The “Cross Country” column by Collin Levy in Saturday’s Wall Street Journal features the latest example of so-called reformers attempting to suppress and control speech — this time in post-Rod Blagojevich Illinois.
The Illinois Reform Commission, created by new Gov. Pat Quinn, recently recommended a host of campaign finance restrictions in order to clean up the state’s reputation of corrupt government. Among the suggestions: banning contributions from lobbyists, contribution limits, a pilot program for public financing of judicial elections, and — the kicker — a personal recommendation from Quinn to erase the campaign chests of candidates for the 2010 cycle (coincidentally, this “reform” would wipe out the $3.5 million in the coffers of Illinois Attorney General Lisa Madigan, who is expected to challenge the governor in next year’s Democratic primary. Mr. Quinn would give up just $83,512).
The WSJ features CCP’s research and recent testimony before the Commission by CCP Chairman Brad Smith to detail how campaign finance “reform” is more often about incumbents using the law to suppress criticism and damage potential challengers by unconstitutionally “leveling the playing field” rather than a meaningful effort to promote good government:
For campaign finance reformers, the problem is always “too much” money. But as Illinois shows, the problem isn’t the money, it’s the politicians. Three other states — Utah, Oregon and Virginia — have no contribution limits. Yet they haven’t a shadow of the political scandals Illinois has spawned. According to research by the Center for Competitive Politics, the three states that the Justice Department ranks as having the lowest rates of public corruption — Iowa, Oregon and Nebraska — do not have stringent campaign finance restrictions.

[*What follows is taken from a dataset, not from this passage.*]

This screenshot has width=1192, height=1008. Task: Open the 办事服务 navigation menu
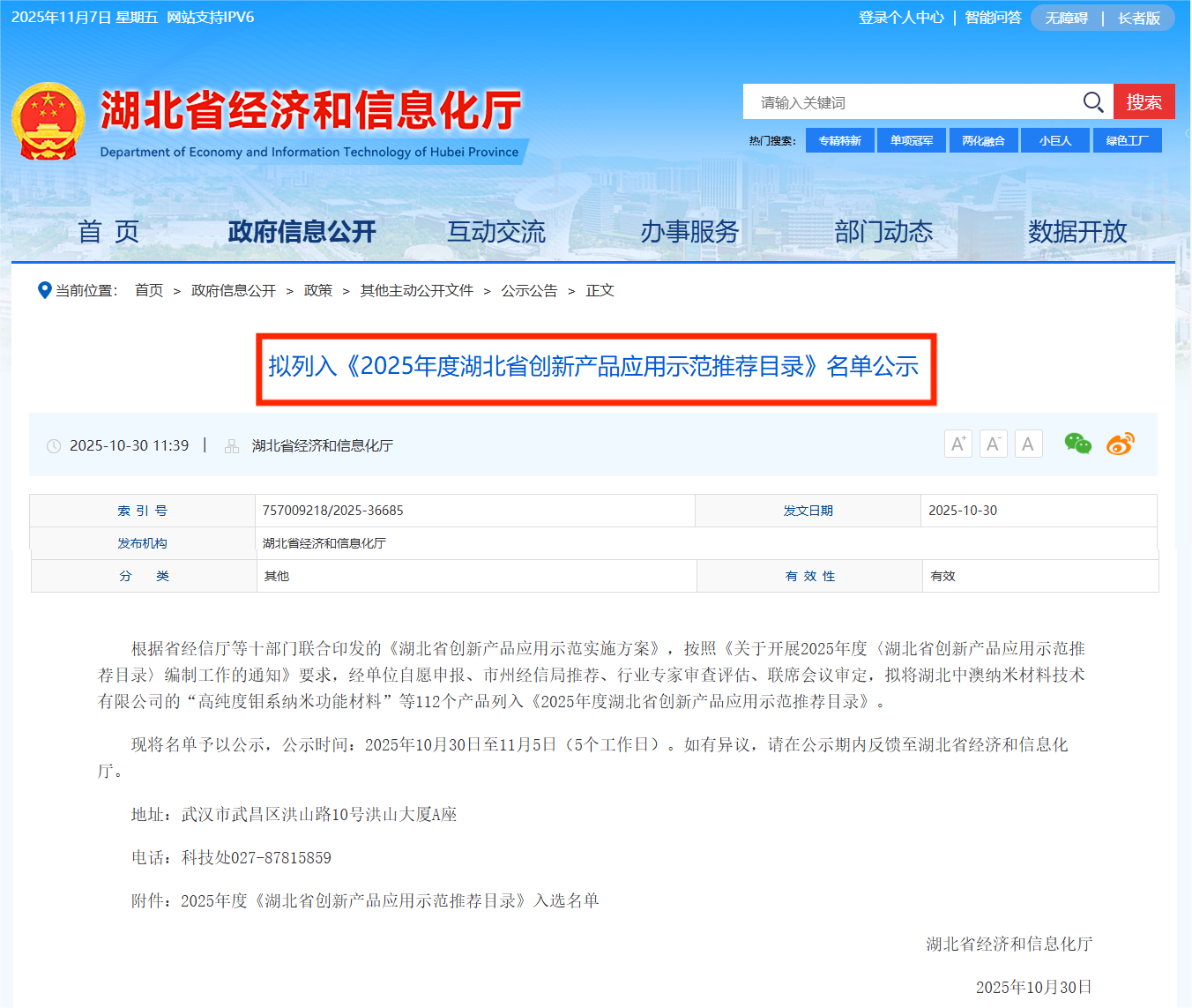[689, 232]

In 2007, the New York-based Brennan Center for Justice issued a report calling Illinois’s relatively unregulated campaign system “broken and badly in need of reform.” But it also called Minnesota, which has contribution limits and public financing, “broken and badly in need of reform.” Ditto Ohio, Michigan and Wisconsin. As former Federal Election Commission chairman Brad Smith points out, “broken and badly in need of reform” turns out to be the universal condition of campaign systems, which reformers never run out of new proposals to fix.